A vast majority of the work I have done in training has been in a kill house or urban type scenario.
Think about this....
You're entering a primary entry point or just a room on target and you have your muzzle down, an unknown sees your muzzle pointing down and grabs the muzzle and pushes it down, with intent to take this fight to the ground, and who knows from there. You are now in a position where you have little to no power or distance between you and the unknown to react with your primary. Hadj gets the gun and kills you with your own heater.
Or this....
Same scenario but you have your weapon broken down (ready to strike at a combat high ready) when you pass through the threshhold and there's some stinky ass hadji there, you stand your ground and strike his ass in the chest because he's an unknown and you need to get him on the floor so you can finish your clearance. He is now on the floor trying to breath or about to kill over from your muzzle strike.
You do this instinctively because you don't know what his intent was, but you got him before he got you because of prepardiness.
You have 80% more power when you are striking from a high ready than if you were unprepared at the low ready.
There's a huge difference between the way we high ready and the pics in this thread, that's some keystone cop shit.
Don't get me wrong, there is a time, place, and event for low porting your weps.
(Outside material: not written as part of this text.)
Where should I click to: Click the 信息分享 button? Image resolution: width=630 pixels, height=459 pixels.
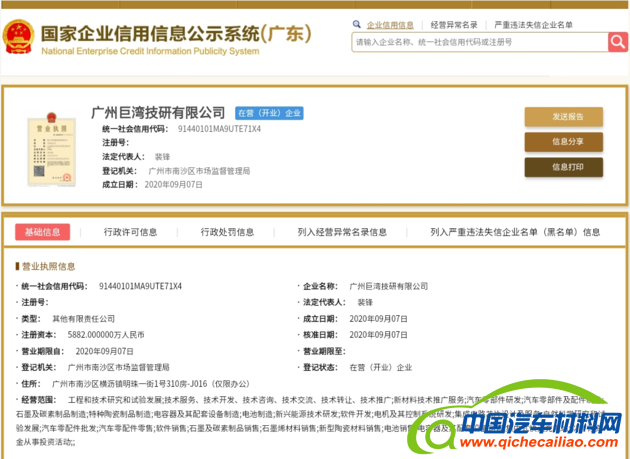tap(563, 141)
That's Dieter Philosophy... Which the teams took on and now have trashed... They have finally gotten smart and realized that the hand fighter can not influence the gunfighters methodologies. Last I checked if I entered a house and a Unknown grabbed my barrel he is no longer a Unknown... there are SOPs for that kind of thing in teams to deal with such problems... Plus in a military role if a "Unknown grabbed my barrel and a threat came out behind then that in known would most likely crawl away with a lap full of lead.